And, thanks to scale, that some of the clusters corresponds to high level concepts. According to the article, earlier attempts have mostly resulted in low level concepts like "edge" or "blob" to be detected.
Also, it was (again, from the article) plausible but not a given that high level concepts could be found from unlabeled data.
That "cat" is one of the high level concept you get from using random Youtube videos as raw data is both impressive, and slightly amusing.
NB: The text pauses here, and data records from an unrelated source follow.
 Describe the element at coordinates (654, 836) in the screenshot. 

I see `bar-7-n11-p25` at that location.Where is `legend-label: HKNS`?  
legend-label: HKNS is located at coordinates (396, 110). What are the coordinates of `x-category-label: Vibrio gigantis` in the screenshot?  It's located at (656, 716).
Exactly. Regarding your remark about edge detectors: such self-organizing neural nets are organized into hierarchical layers, and early layers' units are going to learn to become detectors of statistically common components of the input image, in the same way as the initial layers of the visual system perform blob and edge detection (retina, lateral geniculate nucleus, V1). In mathematical terms, these early units learn the conditional principal components of the inputs. The layers that are built upon these detectors, if correctly organized, are going to build upon this initial abstraction and learn more complex features: for instance to find these these edges in relative positions (to each other). Eventually, up the abstraction chain, units detect such statistically frequent features as the shape of cat's ears (common in youtube videos, I imagine), etc...
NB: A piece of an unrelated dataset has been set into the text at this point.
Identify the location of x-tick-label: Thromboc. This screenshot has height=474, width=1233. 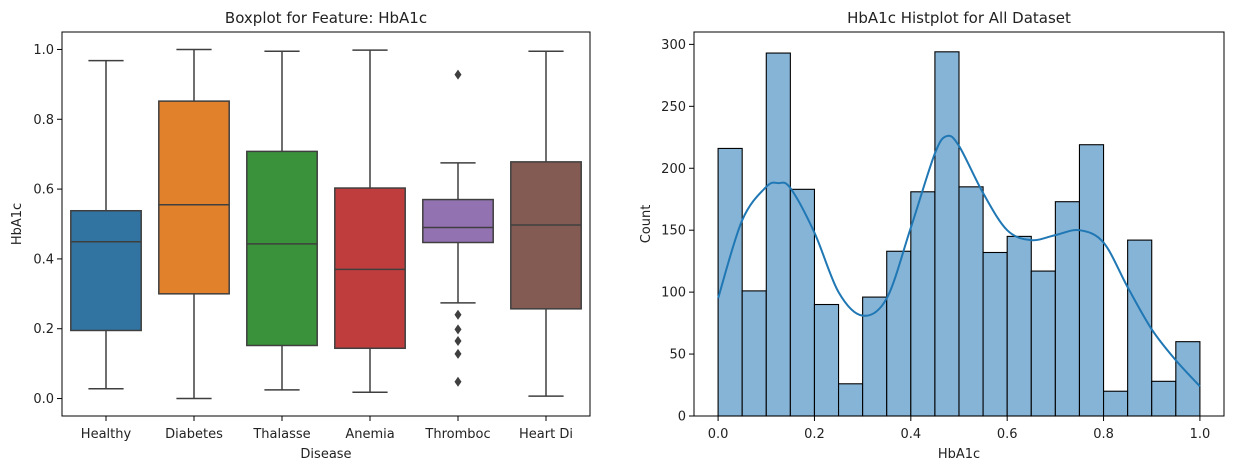
(457, 434). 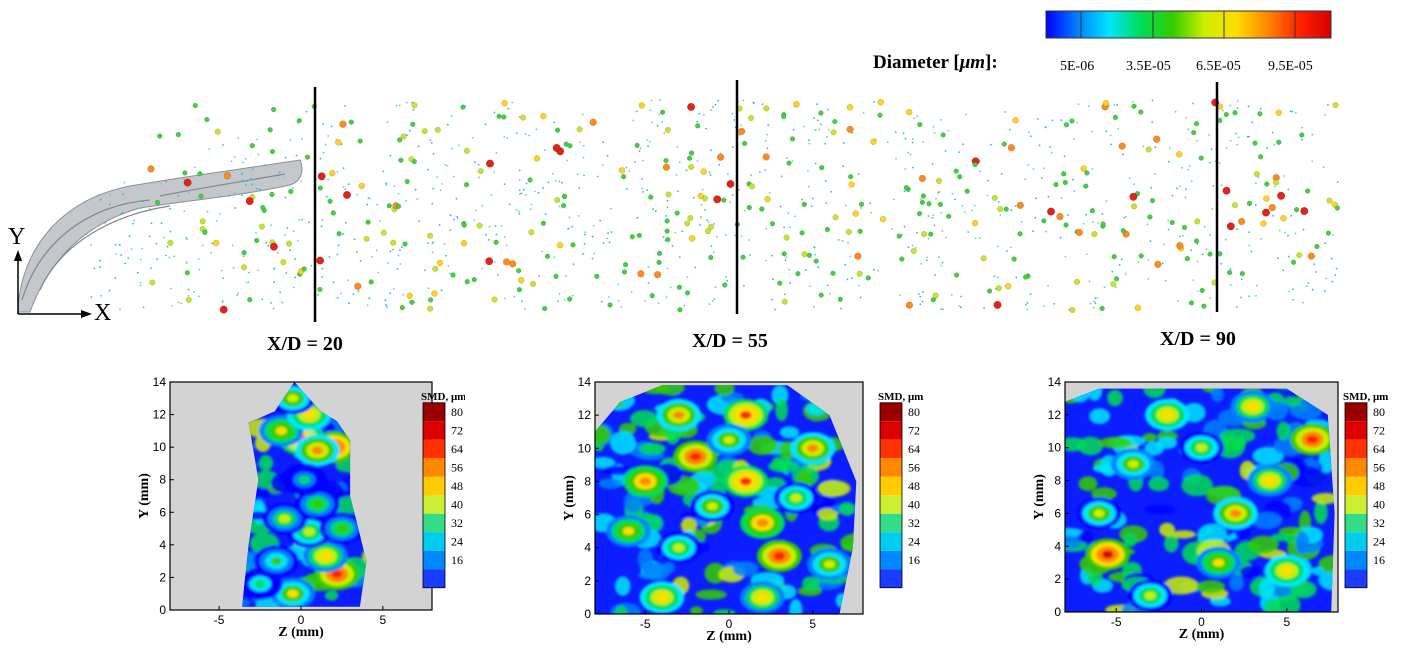 What do you see at coordinates (914, 468) in the screenshot?
I see `smd-colorbar-label: 56` at bounding box center [914, 468].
(Sorry I wrote that fast, I hope it's understandable)
The performance is due more to the architecture than to the scale. The scale is to handle all that data. But the feature learning performance has to do with their layered sparse learning technique which is brilliant. Although, their autoencoder neural network is actually learning a decomposition on the data so the neural part is kind of a red herring.
That you get high level features instead of edges is not the impressive part - you can just as well write a sparse non negative matrix factorization algorithm that will efficiently learn/represent eyes, lips and noses as features of faces unsupervised.
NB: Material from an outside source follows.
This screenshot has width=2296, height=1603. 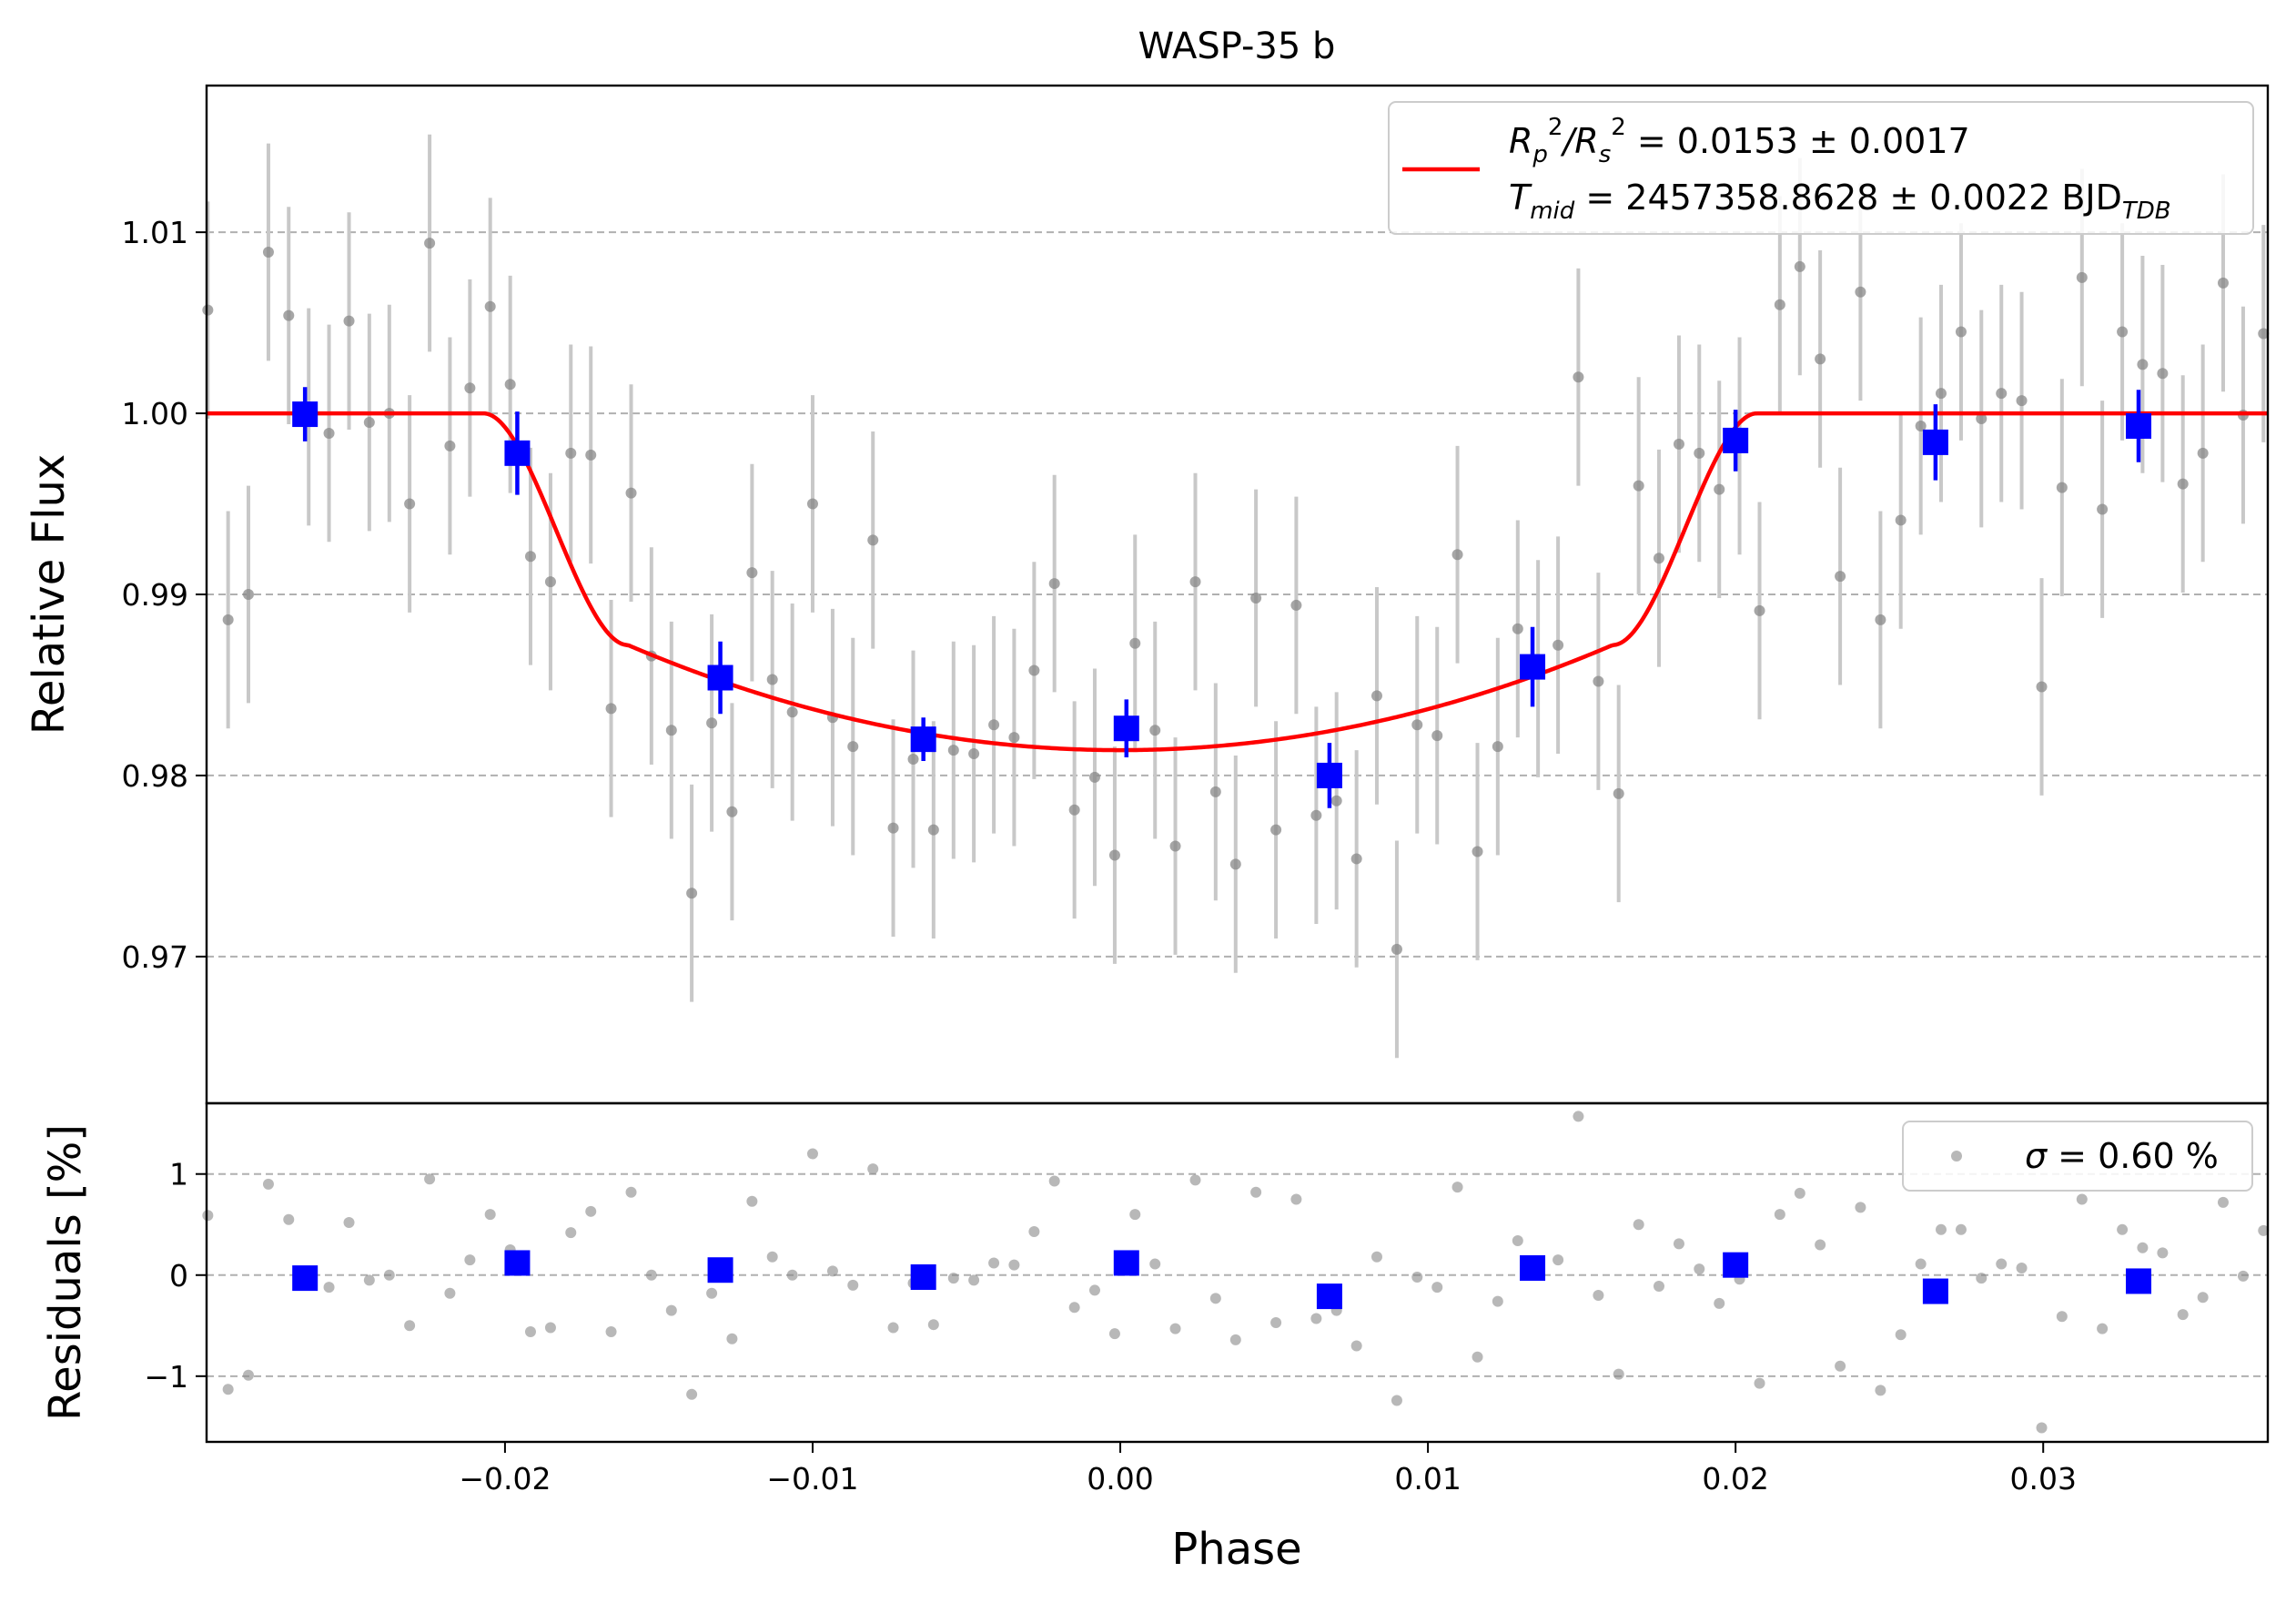 What do you see at coordinates (1957, 1156) in the screenshot?
I see `legend-residual-marker` at bounding box center [1957, 1156].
Clustering algorithms operate on features, which typically have to be designed by hand. The appeal of deep learning is that it discovers good features automatically.
Feature sensitivity is typically hand-crafted only because it's the practical thing to do. Neural nets can easily learn visual features. See the LISSOM neural nets for a good example of self-organized learning of features.
It's not revolutionary. Clustering algorithms and neural nets are plenty.
Really, what differentiates this network is its scale.